**Recorded information:**
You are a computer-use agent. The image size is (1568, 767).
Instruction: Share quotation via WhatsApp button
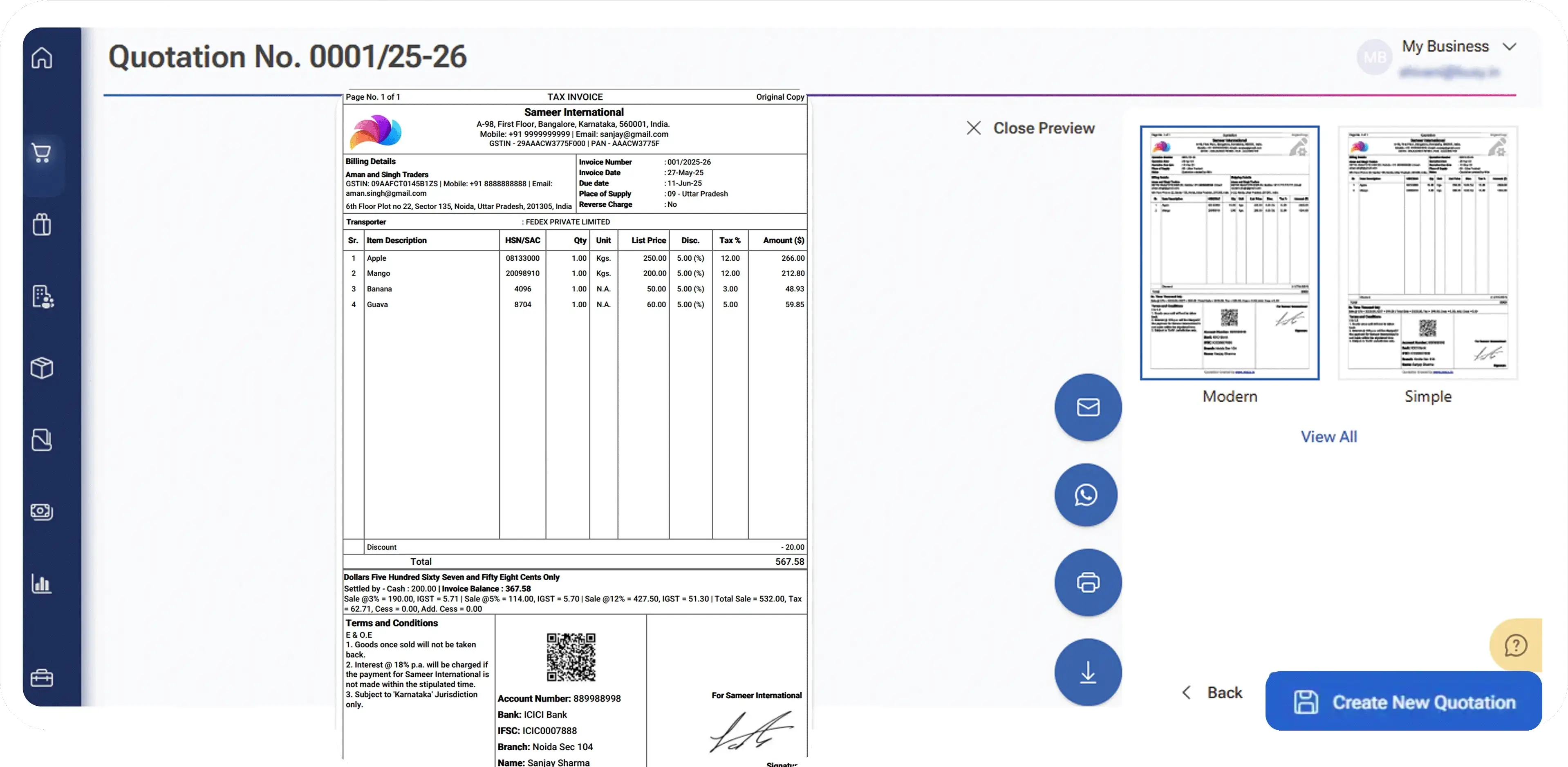1086,495
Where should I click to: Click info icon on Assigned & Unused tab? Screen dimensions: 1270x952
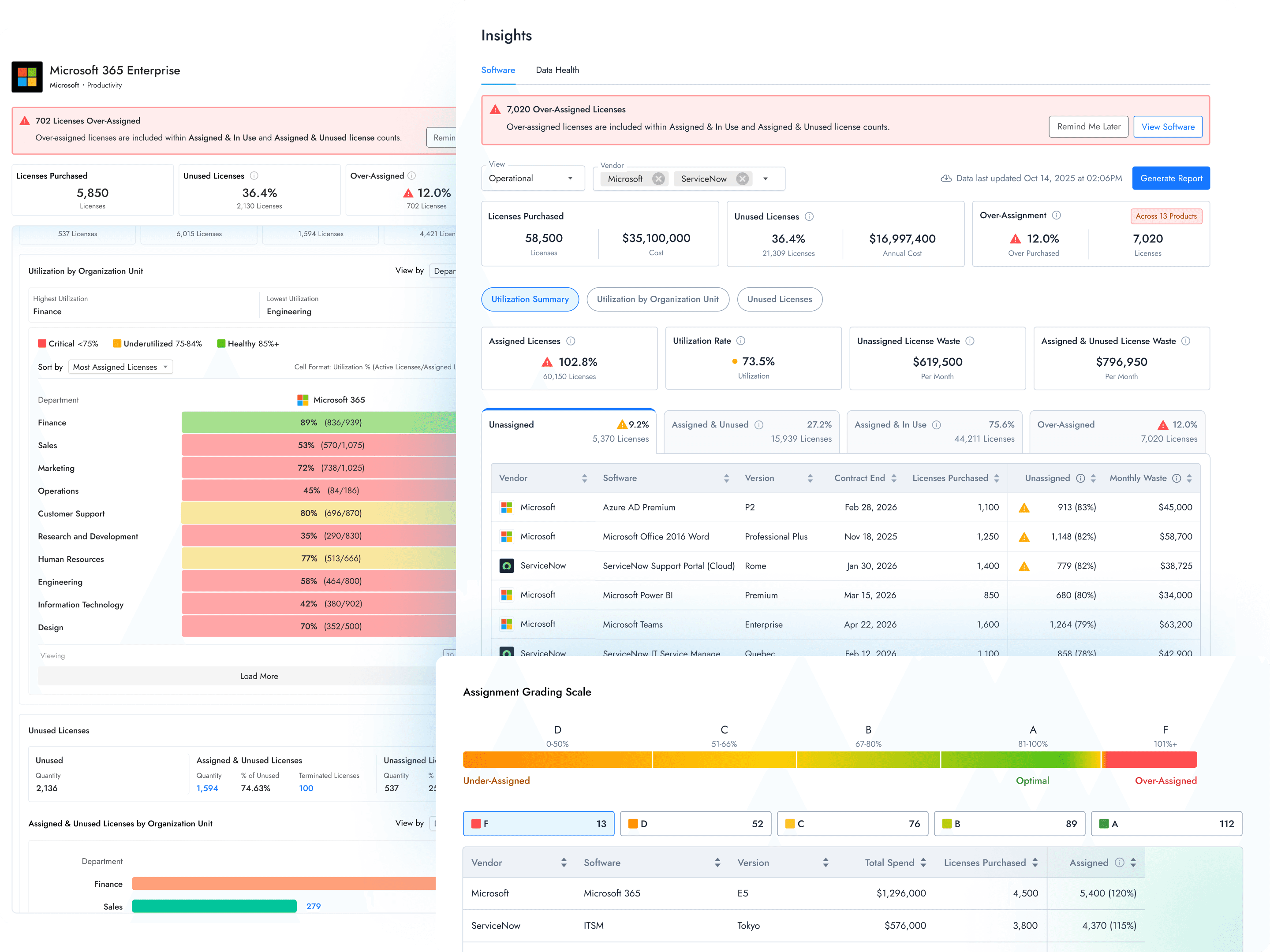(758, 424)
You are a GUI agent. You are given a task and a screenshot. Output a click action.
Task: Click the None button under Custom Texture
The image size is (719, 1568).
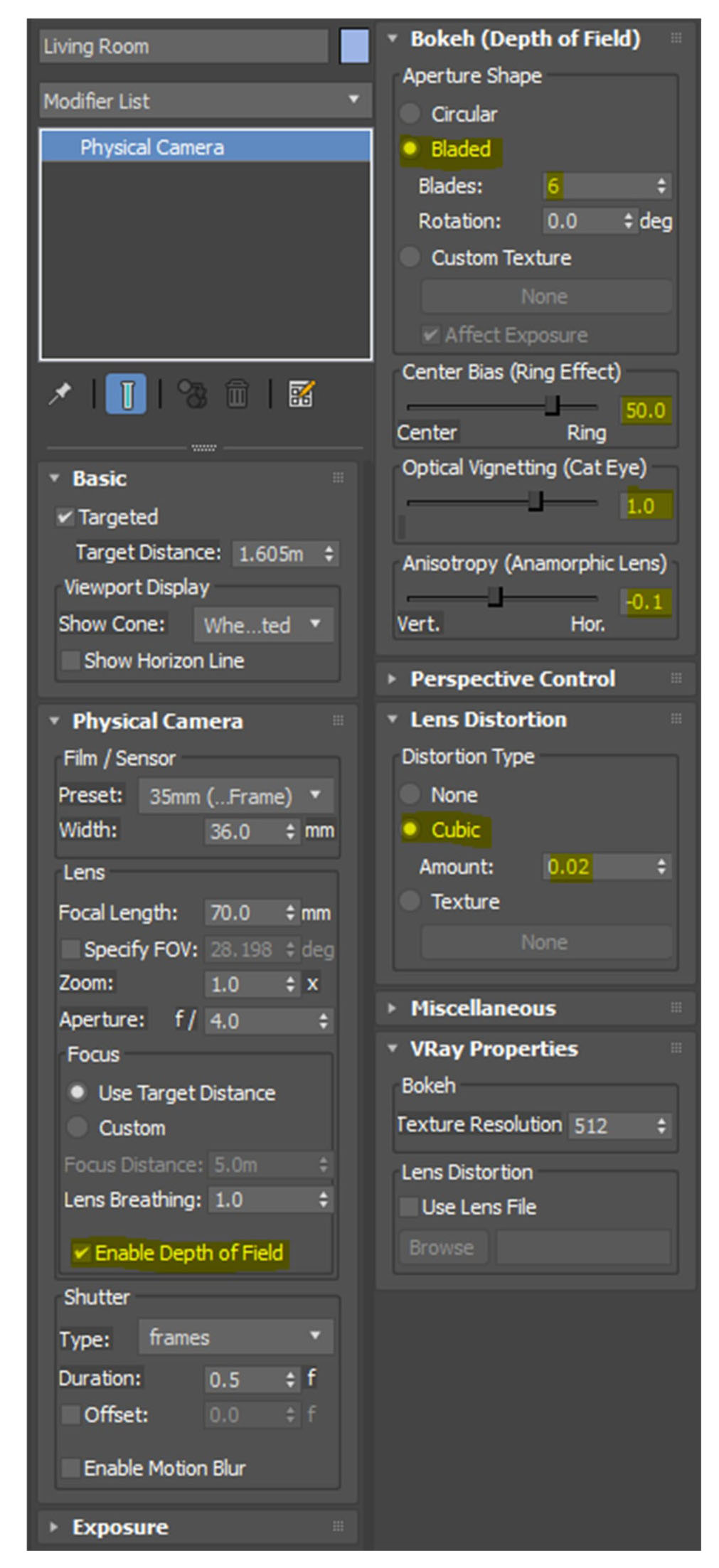pos(545,297)
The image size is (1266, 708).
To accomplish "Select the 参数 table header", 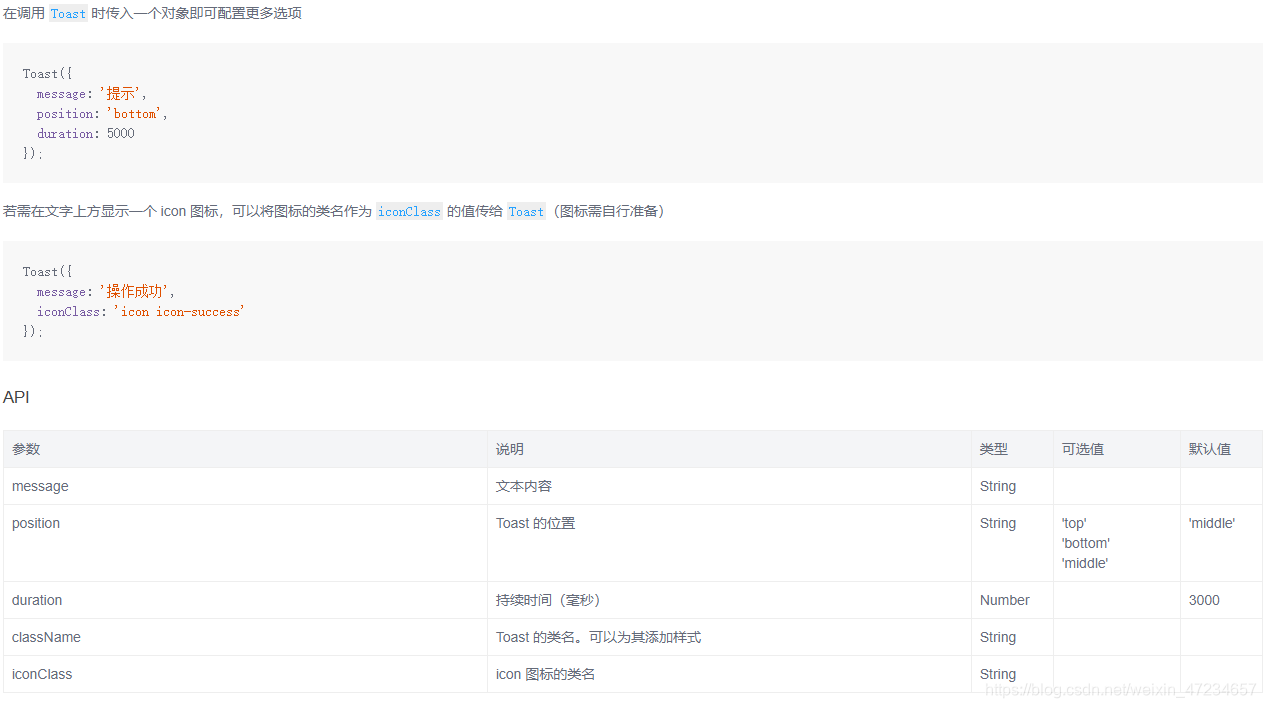I will click(x=25, y=449).
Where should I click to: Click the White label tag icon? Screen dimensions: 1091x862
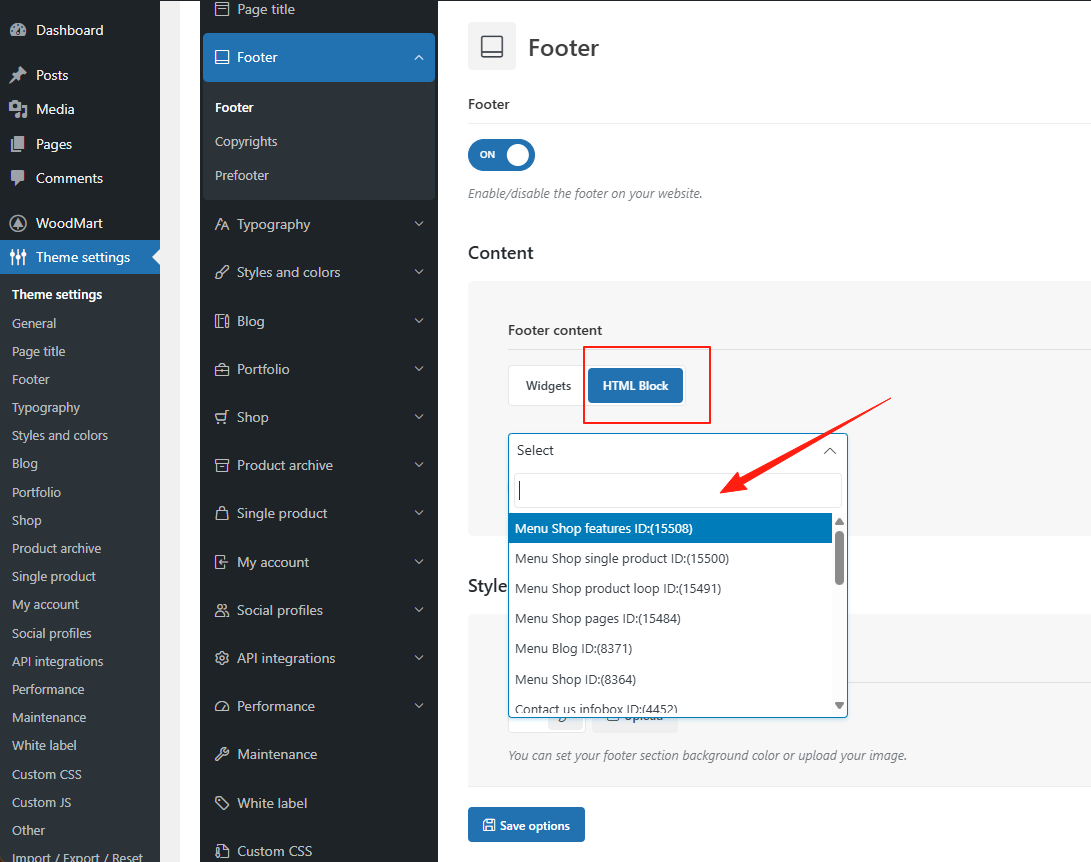222,803
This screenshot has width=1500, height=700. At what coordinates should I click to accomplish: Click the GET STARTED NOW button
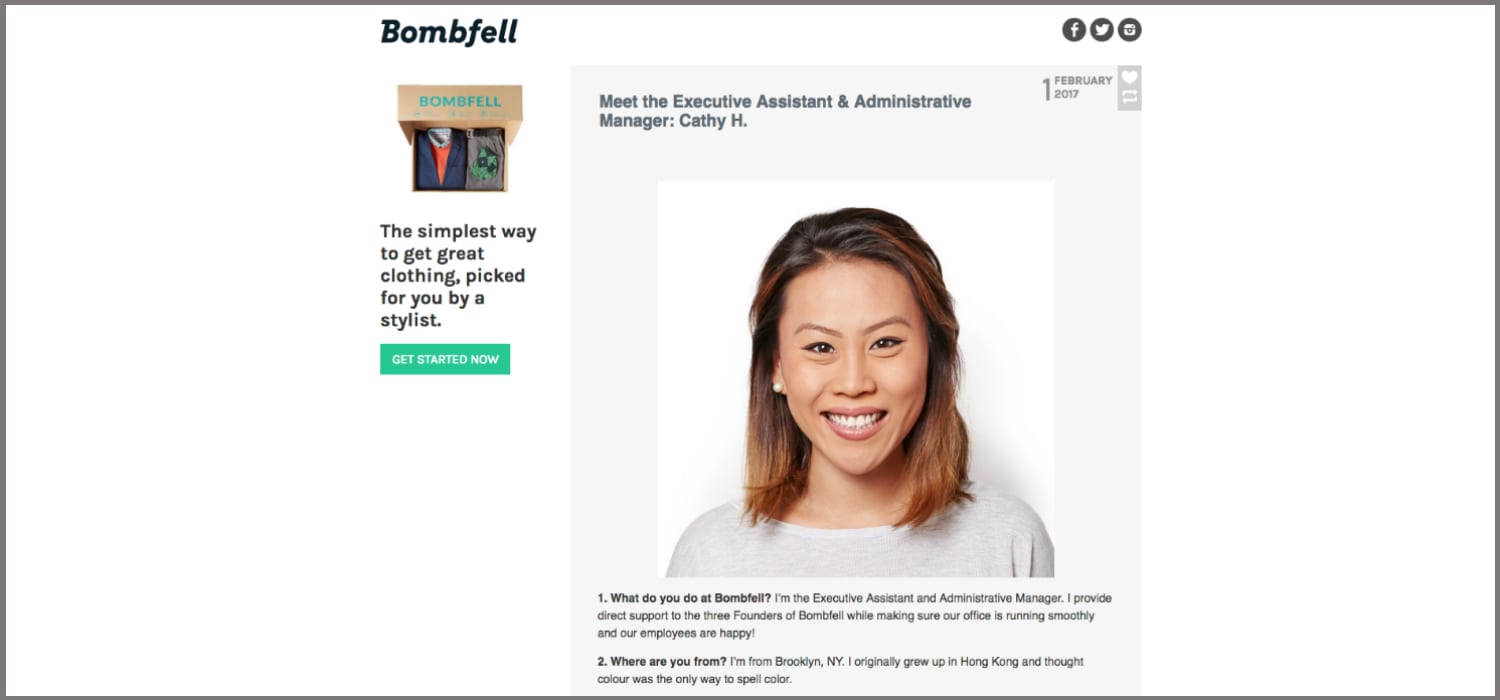pyautogui.click(x=445, y=359)
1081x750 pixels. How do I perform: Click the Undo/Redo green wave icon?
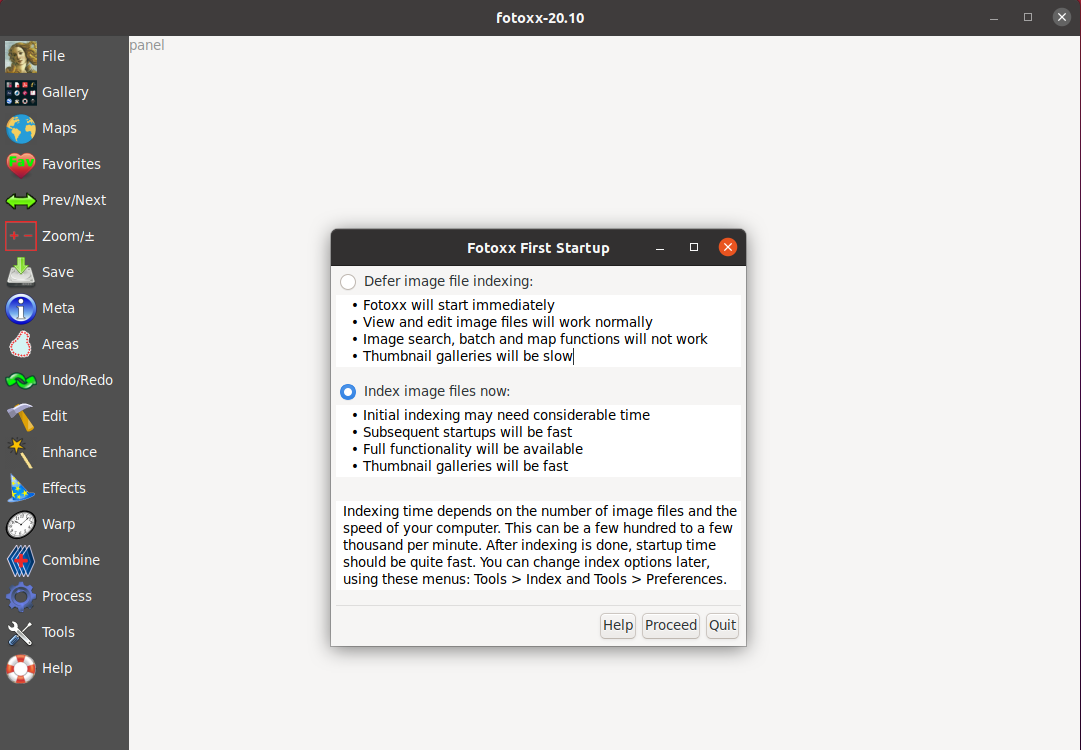[x=21, y=380]
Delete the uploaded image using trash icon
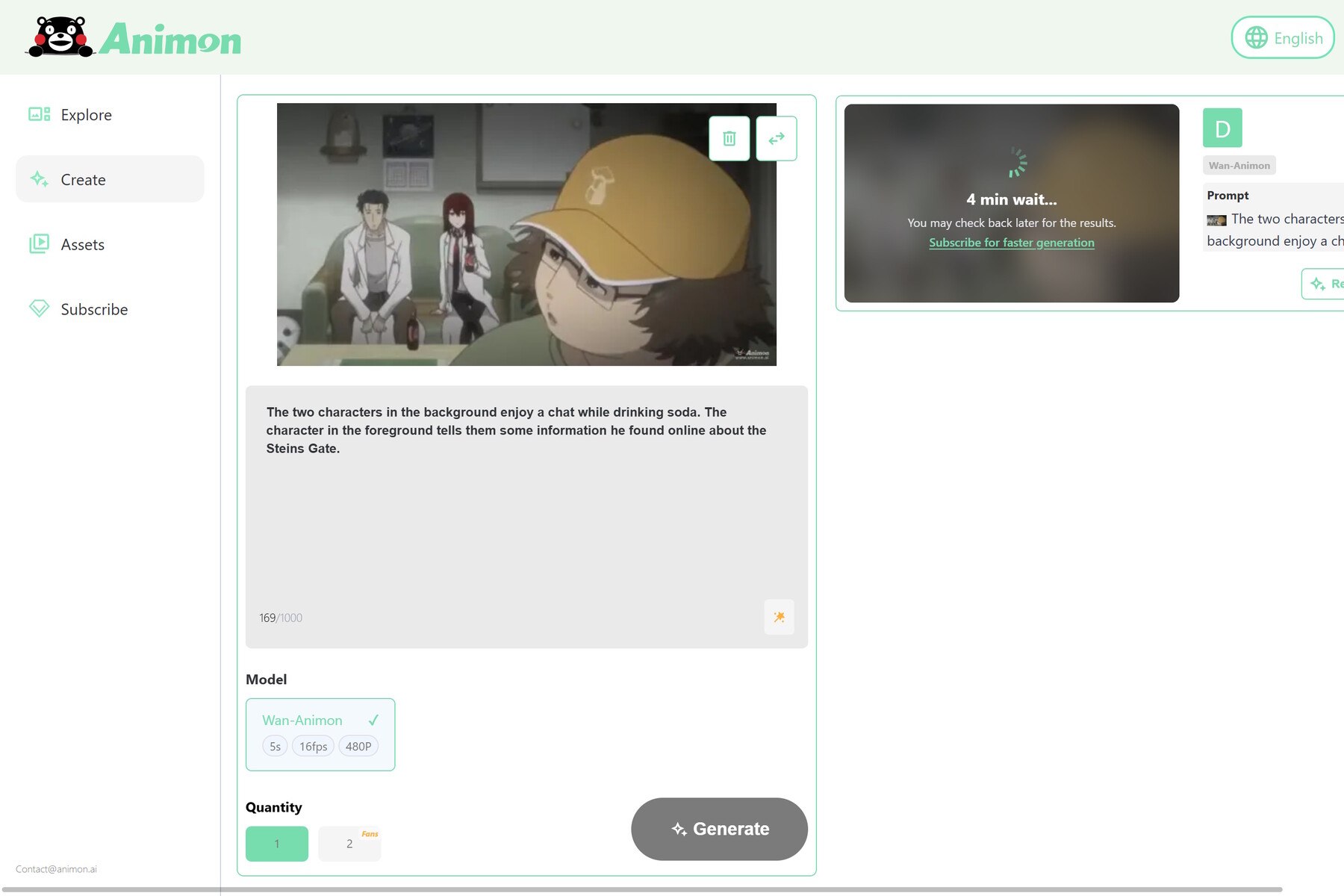The height and width of the screenshot is (896, 1344). (729, 138)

**Goal:** Convert the part of the data that opens with the line containing "Where should I click to: Click the" and closes with the line containing "pyautogui.click(x=445, y=359)" into a Markdown table with the columns No. and Line, leaving out blank lines. Keep the pictures out of the table.

**Correct answer:**
| No. | Line |
|---|---|
| 1 | Where should I click to: Click the White label tag icon? Screen dimensions: 1091x862 |
| 2 | 222,803 |
| 3 | This screenshot has width=1500, height=700. At what coordinates should I click to accomplish: Click the GET STARTED NOW button |
| 4 | pyautogui.click(x=445, y=359) |